Fig. 1. A map of the South African range of the southern African population of Pacific sardine, Sardinops sagax.

The map shows sites at which sardines were caught for genome and transcriptome sequencing. Colors represent mean sea surface temperatures (SSTs). The coastline was divided into five temperature-defined geographical regions (temperate core range: W, west; SW, southwest; S, south; SE, southeast; sardine run: E, east). Cape Agulhas is the boundary between the Atlantic and Indian oceans. The broken line represents the edge of the continental shelf, beyond which the sardines rarely disperse. The black and white arrows represent the approximate path of the Agulhas Current, which transports tropical Indian Ocean water southward and confines sardines participating in the run (blue arrows) to a narrow coastal band of cooler water.

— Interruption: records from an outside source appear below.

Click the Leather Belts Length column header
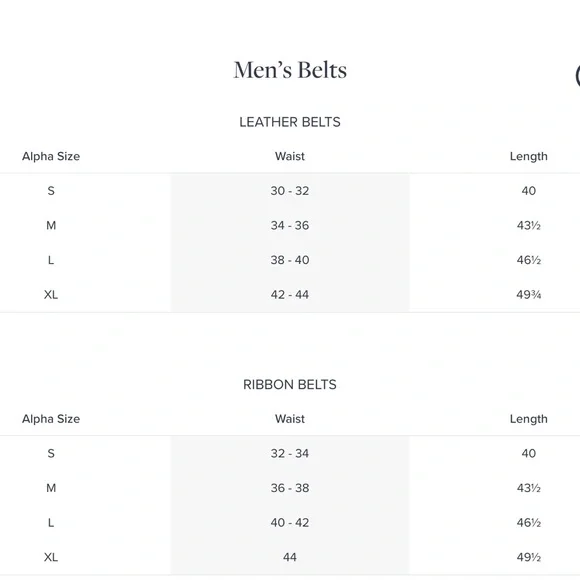pos(529,156)
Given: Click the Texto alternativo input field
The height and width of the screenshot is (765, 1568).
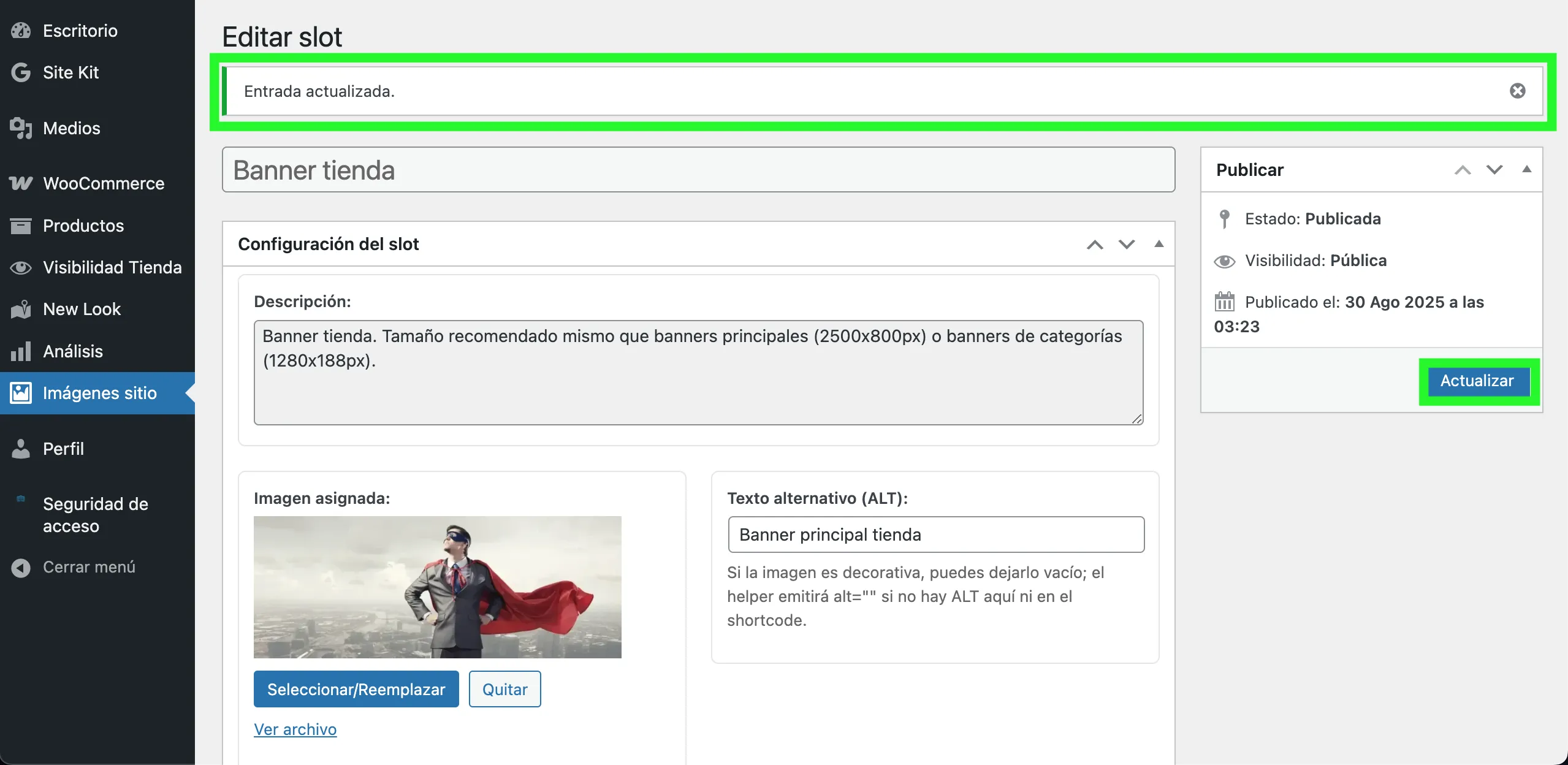Looking at the screenshot, I should (x=935, y=534).
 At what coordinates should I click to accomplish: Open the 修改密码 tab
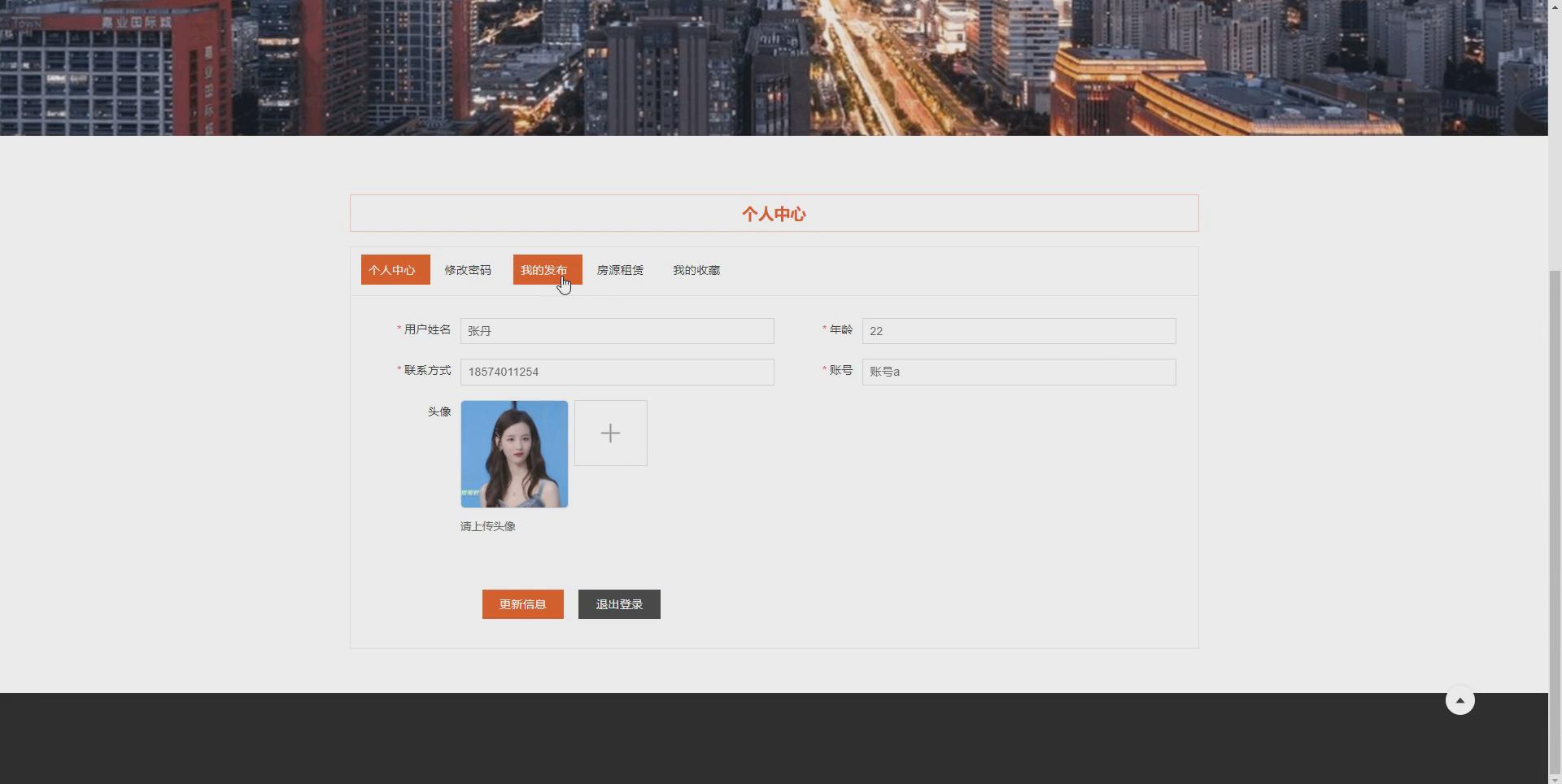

The sardine run is a spawning migration of sardines from the eastern portion of their temperate South African core range to the subtropical east coast (Fig. 1) (3). It involves the movement of tens to hundreds of millions of sardines migrating to the northeast in high-density shoals by remaining associated with pockets of cool water that are sporadically uplifted onto the shallow continental shelf inshore of the warm, southward-flowing Agulhas Current (20, 21). During the migration, water temperatures may exceed the species’ preferred range (22), leading to thermal stress and reduced condition (20, 23). It has been suggested that the sardine run represents relic spawning behavior dating back to the previous glacial period, when what is now tropical Indian Ocean habitat may have been an important sardine nursery area (24). However, genetic data have so far failed to support the distinctness of sardines participating in the run from those in the remainder of the South African range (19, 25).
Here, we use genomic and transcriptomic data to test the hypothesis that the sardine run represents the spawning migration of a distinct stock (24). Such datasets have considerable potential to identify subtle population structure in high-dispersal species where traditional genetic methods suggest spatial homogeneity (2629). We also tested the hypothesis of distinct regional sardine stocks in the species’ core range, which is important for management of the sardine fishery, and then used this information to investigate the origins of fish that participate in the sardine run.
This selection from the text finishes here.